Background & Objective: Due to the critical period of adolescence and disorders that can affect this period, family support and play an important role in promoting or reducing mental health in adolescents. Because the growth and behavior of affected individuals is the type of family in which they live, children in the family, in interaction with others, learn communication skills, interpret the behavior of others and feelings experience. The inadequate performance of family and parent due to separation or death can lead to the teenager's participation in high–risk behaviors, mental health problems and increased psychiatric disorders. The rupture of the family as well as other factors in Iranian society has left many families with child abandonment. Parental mismatches and divorced increased the psychological vulnerability of children.

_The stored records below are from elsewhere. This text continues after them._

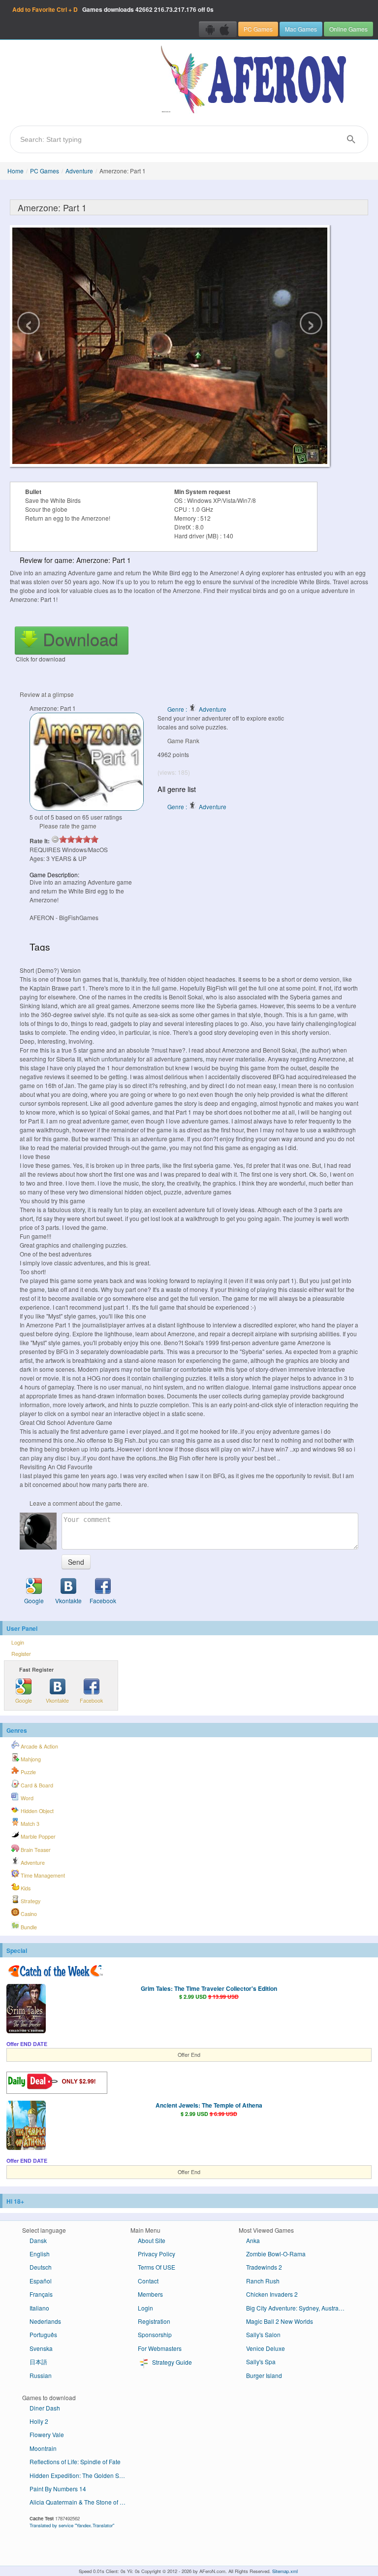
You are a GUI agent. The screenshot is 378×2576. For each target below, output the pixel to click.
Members (150, 2294)
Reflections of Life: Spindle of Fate (75, 2461)
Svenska (41, 2348)
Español (41, 2281)
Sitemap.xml (285, 2571)
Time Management (42, 1875)
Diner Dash (45, 2408)
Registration (154, 2321)
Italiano (39, 2308)
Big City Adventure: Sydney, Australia (295, 2308)
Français (41, 2294)
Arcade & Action (38, 1746)
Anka (253, 2240)
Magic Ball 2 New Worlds (279, 2321)
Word (26, 1798)
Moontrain (43, 2448)
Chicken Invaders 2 (272, 2294)
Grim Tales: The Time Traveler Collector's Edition (209, 1988)
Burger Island (264, 2375)
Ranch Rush (263, 2281)
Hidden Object (36, 1811)
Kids (25, 1888)
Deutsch (41, 2267)
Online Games (348, 29)
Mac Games (301, 29)
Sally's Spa (261, 2361)
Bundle (28, 1927)
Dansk (38, 2240)
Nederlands (45, 2321)
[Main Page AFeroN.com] (255, 80)
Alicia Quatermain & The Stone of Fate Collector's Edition (82, 2502)
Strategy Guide (171, 2362)
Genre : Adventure (196, 709)
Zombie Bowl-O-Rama (276, 2253)
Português (43, 2334)
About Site (151, 2240)
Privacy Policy (156, 2253)
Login (17, 1642)
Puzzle (27, 1772)
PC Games (258, 29)
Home (15, 170)
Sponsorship (155, 2334)
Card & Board (36, 1785)
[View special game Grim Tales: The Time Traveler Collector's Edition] (26, 2009)
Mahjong (30, 1759)
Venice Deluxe (265, 2348)
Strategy (29, 1901)
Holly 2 (39, 2421)
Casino (28, 1913)
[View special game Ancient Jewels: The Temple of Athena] (26, 2126)
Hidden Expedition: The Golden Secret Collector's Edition (82, 2475)
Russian (41, 2375)
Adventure (79, 170)
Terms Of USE (156, 2267)
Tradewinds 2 (264, 2267)
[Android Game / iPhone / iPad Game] (218, 29)
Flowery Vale (47, 2434)
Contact (148, 2281)
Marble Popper (37, 1836)
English (40, 2253)
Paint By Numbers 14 (58, 2488)
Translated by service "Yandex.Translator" (72, 2525)
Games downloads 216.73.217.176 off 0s (113, 9)
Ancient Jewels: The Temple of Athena (209, 2105)
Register (21, 1653)
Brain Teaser (35, 1849)
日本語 (38, 2361)
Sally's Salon (263, 2334)
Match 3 (29, 1823)
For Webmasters (160, 2348)
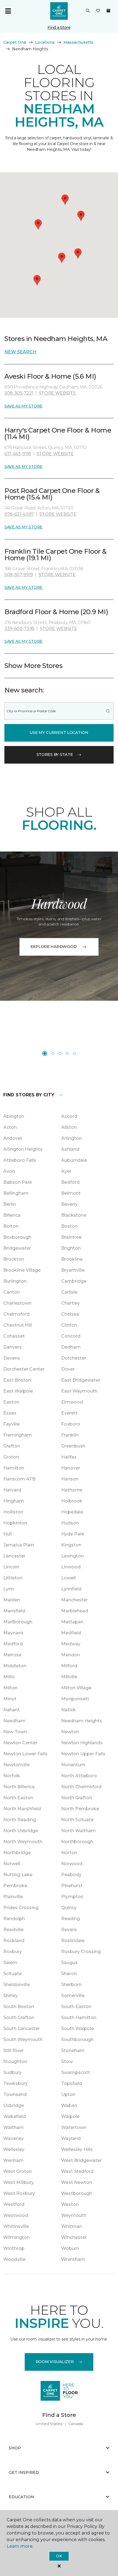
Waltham (13, 2127)
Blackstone (73, 1215)
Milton (10, 1687)
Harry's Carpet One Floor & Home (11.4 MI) (57, 433)
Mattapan (72, 1621)
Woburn (70, 2248)
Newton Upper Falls (83, 1753)
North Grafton (76, 1797)
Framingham (17, 1435)
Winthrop (13, 2248)
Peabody (71, 1874)
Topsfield (71, 2083)
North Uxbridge (20, 1830)
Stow (67, 2061)
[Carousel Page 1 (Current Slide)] (44, 1053)
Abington (13, 1116)
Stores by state (54, 754)
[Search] (107, 711)
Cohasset (14, 1336)
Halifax (69, 1457)
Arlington (71, 1138)
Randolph (14, 1918)
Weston (70, 2204)
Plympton (72, 1896)
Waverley (13, 2138)
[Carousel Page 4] (67, 1053)
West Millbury (18, 2182)
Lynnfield (71, 1588)
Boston (69, 1226)
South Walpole (77, 2028)
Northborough (77, 1841)
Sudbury (12, 2072)
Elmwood (72, 1402)
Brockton (13, 1259)
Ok (59, 2555)
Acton (10, 1127)
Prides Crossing (20, 1907)
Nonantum (73, 1764)
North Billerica (19, 1786)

One of the obstacles to the presence of these children in the community is the society's view of this kind of children, the viewpoint and the attitude that lies in schools and in the surroundings with unaccompanied children can be in the growth and enhancement of the personality or vice versa, in order to reduce self–esteem and escape. The child will be affected in the future. Earlier research has shown that emotional problems and types of mental disorders have a high percentage in adolescents who are mentally ill and overweight in Iran and various communities. Emotional problems also have a direct relationship with psychological flexibility. Psychological flexibility is defined as the ability to perform practical now in accordance with personal values. Teens throughout the course of their lives face chronic and acute needs that can be unpleasantly influenced by their physical and psychological health, so individuals must be equipped with psychological flexibility. Psychological flexibility means creating the ability to make practical choices. It is more appropriate than the various options, rather than doing things that are only disturbing to avoid thoughts, feelings, memories or desires. Regarding the above mentioned the importance of studies in the field of children with impaired caregivers and identifying their psychological characteristics, this study aimed to compare the psychological flexibility of ordinary adolescents with adolescent boys and nurses who were kept in centers under the supervision of welfare Kerman city.
Methods: The current study was a comparative and causal study. The statistical population of this study was all adolescents (13 to 18 years old) who were nulliparous and unprotected and held in centers under the supervision of welfare and normal adolescents in Kerman (Kerman province, South of Iran). Using purposeful sampling, 80 adolescent in well–being care centers selected as well as 80 normal children (in high school) through targeted sampling. Data collection tools were Bond and associates (2011) psychological flexibility questionnaire. Data were analyzed using multivariate test and independent T–test.
Results: T-test showed that the difference between the two groups was significant in cognitive flexibility (p<0.001). Thus, unprotected and unprotected adolescents have less cognitive flexibility than their normal husbands do.
Conclusion: The results of this study highlight the role of psychological variables such as cognitive flexibility in adolescents who are not at risk and the need for using new psychotherapy methods to increase it. The results showed that unprotected and unprotected adolescents, in comparison with their normal counterparts, obtained a penny score in cognitive resilience. Identification of common risk factors among cognitive impairments among adolescents is of particular importance. In recent years, much attention has been paid to the psychological inflexibility as a pathologic factor of various types of mental disorders. It is suggested to use psychiatric courses in order to increase the psychosocial flexibility of the mentally ill adolescents.